# Riding near Atlantic Beach, NC



## wvmtb (Oct 12, 2006)

I’m going to Atlantic Beach, NC the last week of July for vacation and would like to take my bike with me for a ride. I have never been there so I know NOTHING about the area, so I need help with planning a ride. Since we will be staying at Atlantic Beach, I was thinking of riding to Emerald Island and back along Rt. 58. Or ride down to Emerald Island and across the bridge and ride Rt. 24 back. Is either of those options a good idea, are they bike friendly? Or should I leave the bike at home and loose a week of riding. I am from West Virginia and have never had the opportunity to ride such flat land and thought this would be a good chance for a change. Just getting out of my driveway probably has more elevation gain then either of the routes above  
My wife will more likely be riding with me so we will probably try to keep the distance under 50 miles. But would like to get at least 20-25.


----------



## K&K_Dad (Dec 10, 2008)

only thing about 24 is having to swing back through Morehead City.. if you feel safe go for it but beware that Hwy 24 car speeds will reach 70, but there is a nice shoulder to ride on. Lots of people do. The AB to EI ride is really nice. I've done it a few times.. Mostly flat with a few falsies but nothing over a few feet. Lots of people do AB to EI so it's safe for the most part. I've only had a few problems, ******** and screaming girls, but nothing that would ever deter me from riding there. Hope this helps... If you need anything else just ask.


----------



## wvmtb (Oct 12, 2006)

I would like to stay away from the 70mph cars, so I'll probably stay off 24. What kind of speeds are on 58? And is it loaded with stop lights?
I'm from WV so I am use to the ********....lol


----------



## K&K_Dad (Dec 10, 2008)

speed limit on 58 is 45 and for the most part everyone sticks to it.. there is a shoulder to ride on so that's cool.. once you leave AB there is only one light at Pine Knoll Shores at the aquarium. You won't see another till you hit Emerald Isle. That specific stretch of road was used last year for a ITT. You can still see some of the km markings on the road. If my toe wasn't still healing from being broken I'd probably be there right now.. :-(


----------



## wvmtb (Oct 12, 2006)

Written request A
In the listing, copy out every line from the one containing "Choose Thursday in the Day column" down to the end of the listing, and leave out the pictures.
The forum thread and the listing that follows have nothing to do with each other.

Input material
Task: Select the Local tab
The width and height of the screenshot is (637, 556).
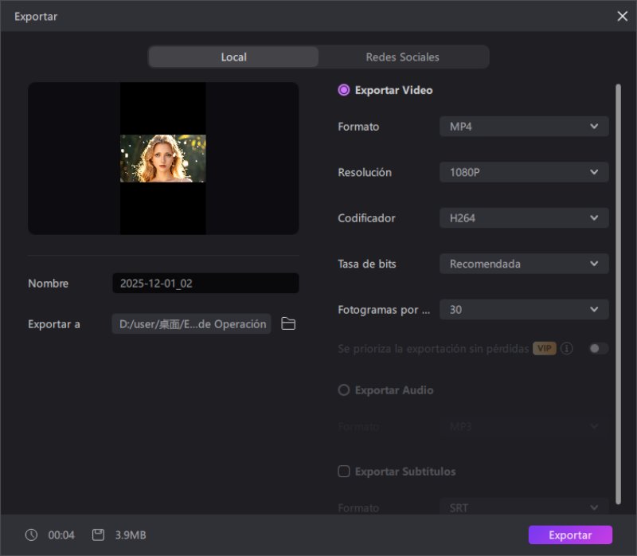Action: tap(233, 57)
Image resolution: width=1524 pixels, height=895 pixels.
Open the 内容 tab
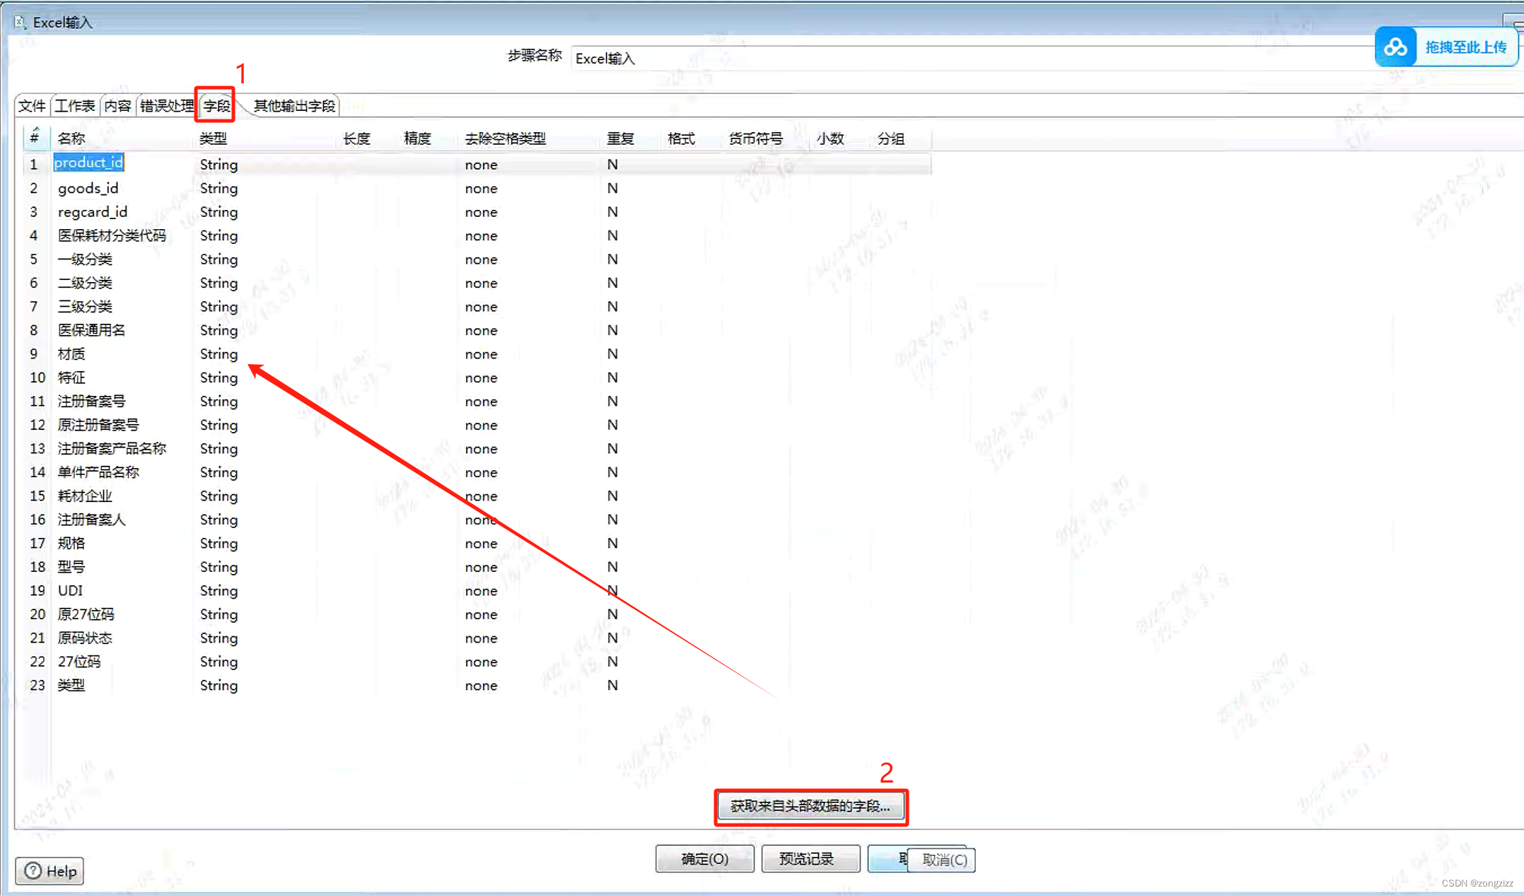coord(117,105)
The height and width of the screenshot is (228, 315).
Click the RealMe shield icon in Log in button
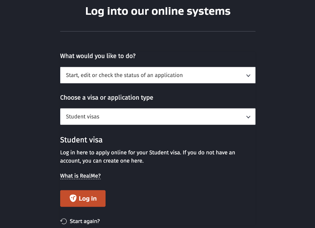[x=73, y=198]
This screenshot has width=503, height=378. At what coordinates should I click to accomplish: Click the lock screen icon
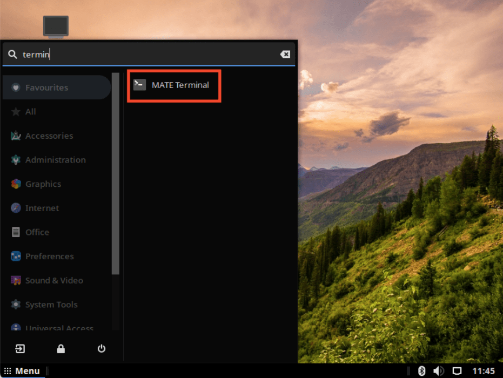click(61, 349)
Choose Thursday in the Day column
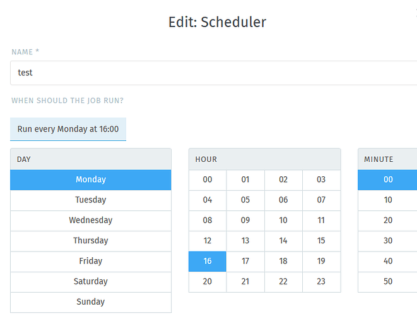 click(91, 241)
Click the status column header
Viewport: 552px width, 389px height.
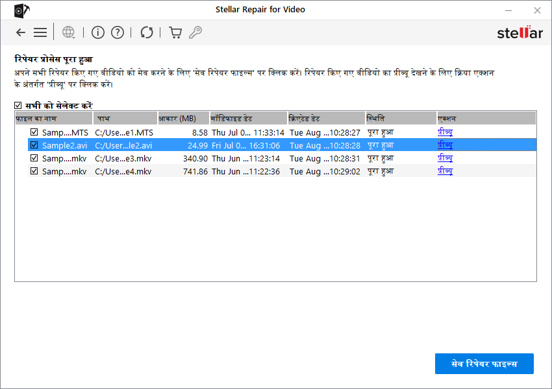click(x=401, y=119)
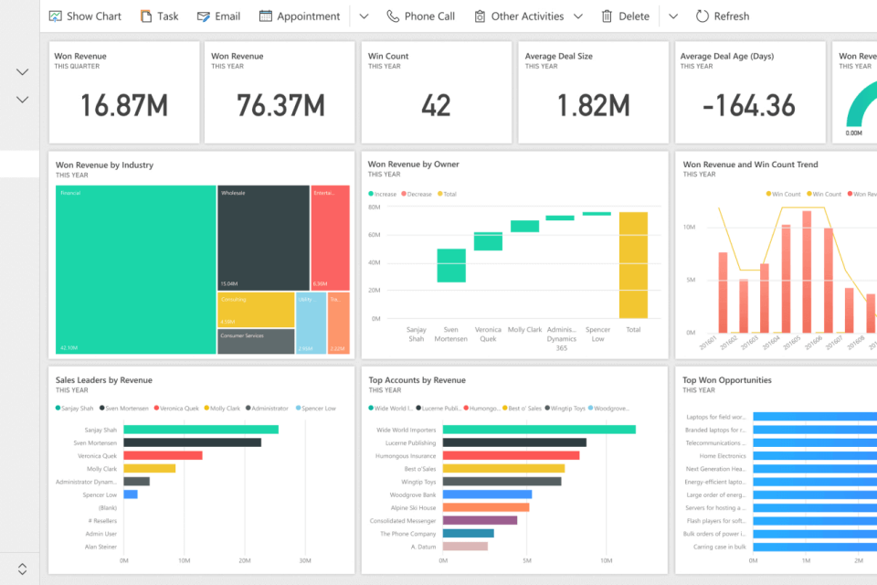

Written request B
Answer these questions from the forum thread:
(i) Under what distance does wvmtb plan to keep the ride?
(ii) What is the speed limit on 58?
(iii) Where is the only light on 58 after leaving AB?

Exercise result A
Choose Thursday in the Day column
 click(91, 241)
Click the status column header
Viewport: 552px width, 389px height.
click(x=401, y=119)

Exercise result B
(i) 50 miles
(ii) 45
(iii) At Pine Knoll Shores, at the aquarium